UPTOWN_patient_and_doctor

By Dr. Rachel Villanueva

Should you be concerned about bacterial vaginosis (BV)? The short answer to this question is yes. BV is common and if left untreated can increase other health complications, but no because it can be effectively treated and new treatment options that may make it easier are on the horizon. Well, what exactly does that mean, you wonder?! While quite common, bacterial vaginosis is an important health issue disproportionately impacting African-American women. Educating yourself about the signs and symptoms is your best tool for staying healthy.

Bacterial vaginosis is the most common gynecologic infection. It is caused by an imbalance of the normally occurring vaginal bacteria and an overgrowth of other pathogenic or “bad” bacteria. You may have symptoms of a strong, unpleasant vaginal odor or thin, greyish discharge, as well as pain and itching. Though 21 million women are affected with BV annually, only 4 million receive treatment despite available options. It is important that women understand that left untreated, this seemingly simple infection can have significant and lasting consequences for their vaginal, reproductive, and overall health including increased risk of contracting sexually transmitted infections (STIs) including HIV, pelvic inflammatory disease, surgical complications, and adverse pregnancy outcomes. BV is not a sexually transmitted infection, but sexual activity and number of sex partners can impact its prevalence. Inadequate washing is not a cause of BV, though a commonly held misconception. Finally, bacterial vaginosis can affect your quality of life, cause unnecessary anxiety, and lead to limited intimate relations with your partner. Partner awareness and education is important, so keep them informed.

UPTOWN_patient_and_doctor2

As with many health issues, racial disparities play a significant role in the prevalence of BV. It affects one-quarter of white women, half of African-American women, and one-third of Hispanic women. Given the potential for long-term consequences, African-American women should stay particularly informed regarding BV. Research studies have suggested that the prevalence of bacteria, particularly those associated with bacterial vaginosis, vary among different racial groups. Bacteria associated with BV have been shown to occur in higher incidences among Hispanic and African-American women. Additionally, It is well known that bacterial vaginosis results in a loss of normally occurring lactobacilli or “good bacteria.” Though requiring further evaluation, some studies have also suggested the predominance of certain lactobacillus in white women that support a healthier vaginal environment, as opposed to the lactobacilli found in African-American women.

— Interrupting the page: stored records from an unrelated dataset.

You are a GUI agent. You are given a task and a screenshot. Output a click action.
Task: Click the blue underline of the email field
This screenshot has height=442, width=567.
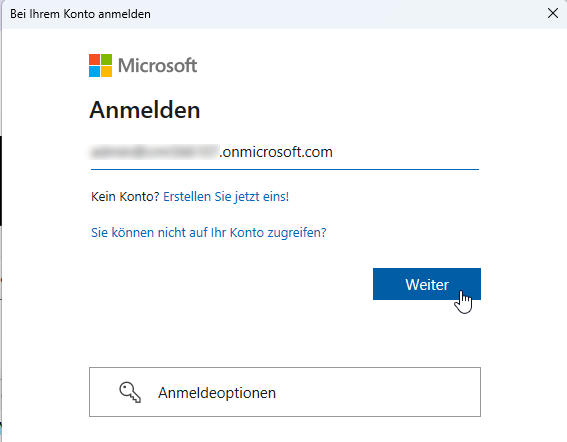point(285,169)
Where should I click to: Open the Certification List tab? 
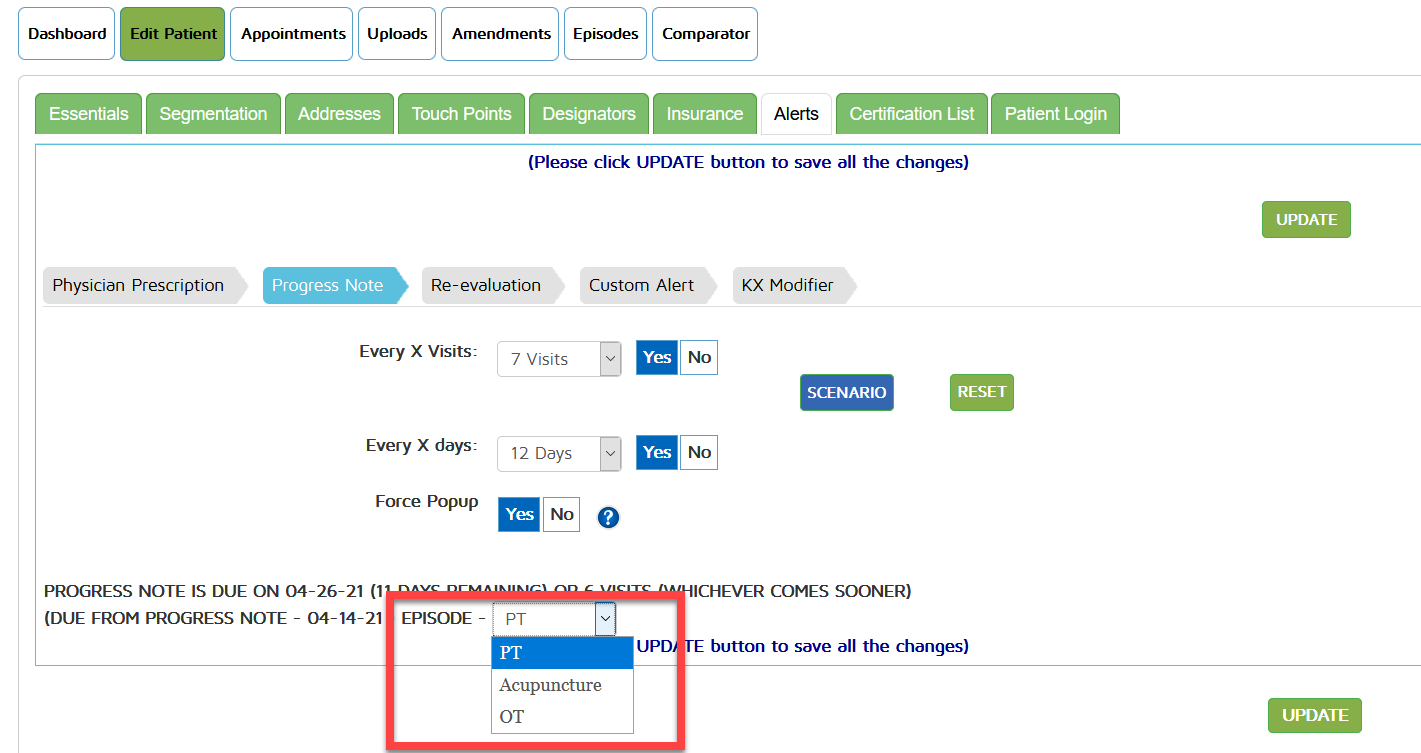pyautogui.click(x=911, y=114)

While available treatments for other vaginal infections, such as yeast, include a convenient one-day, single dose option, treatment for BV is more involved. Currently, BV treatments options include either a 7-day oral medication or 5-day vaginal gel. Challenges to these options include tolerability, duration, and ease of use. Side effects can include nausea, gastrointestinal discomfort, metallic taste, and limitation of no alcohol consumption while taking the oral antibiotic. These unpleasant side effects can also lead to decrease compliance with the full course of medication and increased risk of recurrence. With challenges to current prescription options, women may turn to ineffective home remedies. Douching, a common practice among Black women, may worsen symptoms and has been implicated as an independent risk factor of bacterial vaginosis. Fortunately, new treatments may become available that will offer a simple, effective solution for BV with a short course of treatment and good tolerability.

UPTOWN_dr_rachel_villanueva

Dr. Rachel Villanueva

If you think you may have BV, DON’T panic and NEVER self-diagnose. Remember, bacterial vaginosis is simply an imbalance in vaginal bacteria experienced by many women. Common misconceptions about BV exist but must be dispelled. So, NEVER feel stigmatized about bacterial vaginosis. It is however, important that you make an appointment with your OB/GYN or other health care provider if you have an abnormal vaginal discharge. Many vaginal infections, including some that are sexually transmitted, can have similar symptoms as BV, yet require much different treatment. Since we are at greater risk, African-American women should obtain proper diagnosis, treatment, and follow-up to maintain good vaginal and overall health. Please don’t be embarrassed by the diagnosis of BV and keep the lines of communication open with your health care provider. ALWAYS stay informed and educated to ensure you maintain well balance vaginal health.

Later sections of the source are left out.